-- LISTING start --

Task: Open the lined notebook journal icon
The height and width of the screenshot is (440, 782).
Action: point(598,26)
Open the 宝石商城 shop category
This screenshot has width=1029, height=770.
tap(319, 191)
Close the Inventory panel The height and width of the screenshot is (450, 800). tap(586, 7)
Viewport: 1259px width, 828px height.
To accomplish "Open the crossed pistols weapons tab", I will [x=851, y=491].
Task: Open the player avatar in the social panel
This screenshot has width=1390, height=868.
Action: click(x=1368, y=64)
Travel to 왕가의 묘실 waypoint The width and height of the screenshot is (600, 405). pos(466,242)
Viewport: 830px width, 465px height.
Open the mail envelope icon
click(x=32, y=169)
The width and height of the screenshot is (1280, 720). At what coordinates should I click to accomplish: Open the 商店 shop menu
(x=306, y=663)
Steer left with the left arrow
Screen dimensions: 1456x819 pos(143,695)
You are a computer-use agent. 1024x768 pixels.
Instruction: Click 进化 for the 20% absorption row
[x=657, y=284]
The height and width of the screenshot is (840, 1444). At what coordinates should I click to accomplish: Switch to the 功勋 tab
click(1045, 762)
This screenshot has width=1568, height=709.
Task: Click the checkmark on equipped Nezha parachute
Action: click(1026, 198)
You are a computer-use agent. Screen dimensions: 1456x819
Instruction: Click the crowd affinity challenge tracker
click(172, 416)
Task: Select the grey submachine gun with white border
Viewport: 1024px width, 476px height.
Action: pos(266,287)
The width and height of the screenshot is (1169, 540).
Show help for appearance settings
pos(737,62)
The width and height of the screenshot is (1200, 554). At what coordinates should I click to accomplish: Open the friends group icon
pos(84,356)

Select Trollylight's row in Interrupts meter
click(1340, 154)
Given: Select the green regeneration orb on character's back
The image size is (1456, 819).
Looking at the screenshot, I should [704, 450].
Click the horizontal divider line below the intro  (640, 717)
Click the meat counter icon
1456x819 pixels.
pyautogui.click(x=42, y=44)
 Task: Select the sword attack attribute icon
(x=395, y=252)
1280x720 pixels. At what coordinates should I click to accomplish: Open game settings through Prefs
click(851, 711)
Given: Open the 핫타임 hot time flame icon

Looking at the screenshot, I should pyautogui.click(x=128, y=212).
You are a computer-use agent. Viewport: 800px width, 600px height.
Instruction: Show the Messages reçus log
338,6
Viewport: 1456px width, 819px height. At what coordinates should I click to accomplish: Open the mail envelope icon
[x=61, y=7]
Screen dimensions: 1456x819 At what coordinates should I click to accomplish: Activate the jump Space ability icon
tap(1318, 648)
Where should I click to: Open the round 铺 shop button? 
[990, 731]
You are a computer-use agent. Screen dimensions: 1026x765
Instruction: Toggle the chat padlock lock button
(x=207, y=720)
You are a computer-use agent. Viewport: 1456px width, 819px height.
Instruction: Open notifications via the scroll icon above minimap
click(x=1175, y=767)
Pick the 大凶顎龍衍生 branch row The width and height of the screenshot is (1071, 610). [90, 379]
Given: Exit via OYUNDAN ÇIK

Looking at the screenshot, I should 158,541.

-- LISTING end --

### [WRITTEN PROBLEM]
Copy every entry above verbatim, line for line.

### [RESULT OF THE TASK]
Task: Open the lined notebook journal icon
The height and width of the screenshot is (440, 782).
Action: point(598,26)
Open the 宝石商城 shop category
This screenshot has width=1029, height=770.
tap(319, 191)
Close the Inventory panel The height and width of the screenshot is (450, 800). tap(586, 7)
Viewport: 1259px width, 828px height.
To accomplish "Open the crossed pistols weapons tab", I will [x=851, y=491].
Task: Open the player avatar in the social panel
This screenshot has width=1390, height=868.
Action: click(x=1368, y=64)
Travel to 왕가의 묘실 waypoint The width and height of the screenshot is (600, 405). pos(466,242)
Viewport: 830px width, 465px height.
Open the mail envelope icon
click(x=32, y=169)
The width and height of the screenshot is (1280, 720). At what coordinates should I click to accomplish: Open the 商店 shop menu
(x=306, y=663)
Steer left with the left arrow
Screen dimensions: 1456x819 pos(143,695)
You are a computer-use agent. 1024x768 pixels.
Instruction: Click 进化 for the 20% absorption row
[x=657, y=284]
The height and width of the screenshot is (840, 1444). At what coordinates should I click to accomplish: Switch to the 功勋 tab
click(1045, 762)
This screenshot has width=1568, height=709.
Task: Click the checkmark on equipped Nezha parachute
Action: click(1026, 198)
You are a computer-use agent. Screen dimensions: 1456x819
Instruction: Click the crowd affinity challenge tracker
click(172, 416)
Task: Select the grey submachine gun with white border
Viewport: 1024px width, 476px height.
Action: pos(266,287)
The width and height of the screenshot is (1169, 540).
Show help for appearance settings
pos(737,62)
The width and height of the screenshot is (1200, 554). At what coordinates should I click to accomplish: Open the friends group icon
pos(84,356)

Select Trollylight's row in Interrupts meter
click(1340, 154)
Given: Select the green regeneration orb on character's back
The image size is (1456, 819).
Looking at the screenshot, I should [704, 450].
Click the horizontal divider line below the intro  (640, 717)
Click the meat counter icon
1456x819 pixels.
pyautogui.click(x=42, y=44)
 Task: Select the sword attack attribute icon
(x=395, y=252)
1280x720 pixels. At what coordinates should I click to accomplish: Open game settings through Prefs
click(851, 711)
Given: Open the 핫타임 hot time flame icon

Looking at the screenshot, I should pyautogui.click(x=128, y=212).
You are a computer-use agent. Viewport: 800px width, 600px height.
Instruction: Show the Messages reçus log
338,6
Viewport: 1456px width, 819px height. At what coordinates should I click to accomplish: Open the mail envelope icon
[x=61, y=7]
Screen dimensions: 1456x819 At what coordinates should I click to accomplish: Activate the jump Space ability icon
tap(1318, 648)
Where should I click to: Open the round 铺 shop button? 
[990, 731]
You are a computer-use agent. Screen dimensions: 1026x765
Instruction: Toggle the chat padlock lock button
(x=207, y=720)
You are a computer-use agent. Viewport: 1456px width, 819px height.
Instruction: Open notifications via the scroll icon above minimap
click(x=1175, y=767)
Pick the 大凶顎龍衍生 branch row The width and height of the screenshot is (1071, 610). [90, 379]
Given: Exit via OYUNDAN ÇIK

Looking at the screenshot, I should 158,541.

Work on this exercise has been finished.